One other Clue for CWIX came from David Strom , in his Web Informant #129. That is, subsidize the purchase of a low-end PC. Strom notes IBM is launching a $600 Aptiva this week and some passengers on New Zealand Airlines are getting free Palm Pilots with trans-Pacific flights. Writes Strom, "I have a radical notion: how about giving away a free PC for every two-year service contract when you sign up with an Internet Service Provider?" Many PC vendors currently bundle Internet access with their main lines, but if CWIX bought these Aptivas in bulk, they could easily give them away with multi-year service agreements. It's already being done by The Dish Network satellite TV system, and with most cellular phones. It may be an idea whose time has come. 

Looking Ahead To An Excite-ing Christmas  

After visiting a suburban mall last weekend (getting smothered and covered by the traffic) it's become obvious to me this will be a big Christmas. There's an assumption abroad that online retailers will be the big winners, based on a Harris survey, sponsored by Dell, claiming 70% of PC users on the Web said they enjoyed shopping online, against just 36% who called a trip to the mall fun. (It must be noted, however, that Harris said Guy Millner would be Georgia's next governor, and Jesse Ventura would run third in Minnesota.) 

Even the nation's department stores seem certain this is their .Com year , and some have gotten fairly innovative . Jupiter Communications has stepped up to predict shoppers will spend $2.3 billion online in the next month, up from $1.1 billion last year, and their Nicole Vanderbilt suggests stores offer discounts to turn online "self buyers" into "gift buyers," with things like gift registries. (That's a good idea - how about frequent-buying programs, too?) 

Which leads us to Excite. The AOL wannabe is now offering its own online "wallet," called Excite Express Order, which would be used for holiday purchases at its online mall and supported by a major buy from MasterCard of print and broadcast ads. Like AOL, Excite says it "pre-screens all participating merchants" (as Jeff Gordon said in a motor oil ad, "then we take the big check"), and the one-page form inputs delivery locations and credit card data at a single click on participating sites. As we said in our "branding" stories earlier, the success of this effort depends heavily on Excite's ability to deliver on its promises. Getting someone else to do the advertising and taking the hit on customer service snafus won't work. The guess here is Excite will learn that lesson the hard way. 

This version of the AOL strategy might be best called a "Tom Sawyer" strategy. You not only get others to paint the fence, you get them to pay for the privilege, and you expect them to take responsibility if Aunt Polly doesn't like the result. (Or call it the "Music Man" strategy. "When the man dances certainly boys, what else, the piper pays him.") That's also the case with Excite's Schwab-Intuit deal, which will now run its "Money and Investing Channel." Again, Excite is assuming it is users' sole gatekeeper, and thinks it can profit from "controlling" people on behalf of others. Time will tell whether this works (the stock's up 20% in just the last few weeks), but that answer won't come until someone (a customer, a reporter, a government official, a kid) cries foul over something.. 

Clued-in, Clueless 

Clued-in is Office Depot . They hired Dilbert as their spokesman, they signed with Trilogy  to offer large customers online discounts, and now they've upgraded their Web site. . Speak softly but carry a big schtick. 

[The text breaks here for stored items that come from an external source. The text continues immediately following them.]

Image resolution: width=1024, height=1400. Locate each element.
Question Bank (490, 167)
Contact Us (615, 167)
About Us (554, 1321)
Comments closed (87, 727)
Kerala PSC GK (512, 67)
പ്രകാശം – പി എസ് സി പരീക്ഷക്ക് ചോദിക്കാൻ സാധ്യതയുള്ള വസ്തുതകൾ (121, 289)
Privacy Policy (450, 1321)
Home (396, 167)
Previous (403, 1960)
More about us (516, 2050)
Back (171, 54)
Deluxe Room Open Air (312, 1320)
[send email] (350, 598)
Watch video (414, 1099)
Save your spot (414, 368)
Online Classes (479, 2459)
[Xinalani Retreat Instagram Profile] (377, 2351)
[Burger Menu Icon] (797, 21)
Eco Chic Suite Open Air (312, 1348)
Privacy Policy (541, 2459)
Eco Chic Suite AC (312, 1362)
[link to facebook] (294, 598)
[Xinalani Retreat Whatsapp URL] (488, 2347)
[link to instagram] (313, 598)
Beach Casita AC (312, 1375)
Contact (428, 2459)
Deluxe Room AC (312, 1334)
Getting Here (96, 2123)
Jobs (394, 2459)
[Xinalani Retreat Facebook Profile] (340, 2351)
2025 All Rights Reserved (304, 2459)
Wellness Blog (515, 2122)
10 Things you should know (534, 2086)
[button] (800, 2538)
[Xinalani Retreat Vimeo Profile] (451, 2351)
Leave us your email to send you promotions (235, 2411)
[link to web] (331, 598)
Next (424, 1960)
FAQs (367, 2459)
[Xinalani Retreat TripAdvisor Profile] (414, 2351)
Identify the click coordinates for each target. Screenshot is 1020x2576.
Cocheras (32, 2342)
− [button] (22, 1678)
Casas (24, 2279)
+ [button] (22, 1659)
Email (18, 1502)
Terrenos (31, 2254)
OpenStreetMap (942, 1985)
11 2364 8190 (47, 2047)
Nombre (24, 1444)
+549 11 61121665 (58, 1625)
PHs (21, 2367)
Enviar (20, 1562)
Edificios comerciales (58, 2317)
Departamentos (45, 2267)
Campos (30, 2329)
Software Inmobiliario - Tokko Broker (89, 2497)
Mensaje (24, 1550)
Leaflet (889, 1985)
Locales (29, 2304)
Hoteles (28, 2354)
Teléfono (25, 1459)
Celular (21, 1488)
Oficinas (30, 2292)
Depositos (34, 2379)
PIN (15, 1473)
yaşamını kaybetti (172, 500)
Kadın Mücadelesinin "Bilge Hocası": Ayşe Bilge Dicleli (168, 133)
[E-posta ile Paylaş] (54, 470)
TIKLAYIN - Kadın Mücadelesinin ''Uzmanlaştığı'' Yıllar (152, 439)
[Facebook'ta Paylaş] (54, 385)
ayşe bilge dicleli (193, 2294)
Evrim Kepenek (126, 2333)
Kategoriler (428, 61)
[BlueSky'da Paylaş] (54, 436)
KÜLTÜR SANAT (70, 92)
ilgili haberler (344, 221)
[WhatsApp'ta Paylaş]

Clueless is Andrew J. Fingerhut of On-Line Empire, LLC in New York, producer of Collegepride . This site claims to be an online alumni club for everyone, but demands registration data before delivering any service, even before selling users a t-shirt. This is a bit like putting greeting cards under a glass case. You should solicit data slowly, as people become comfortable, and only after they've gotten useful service from you.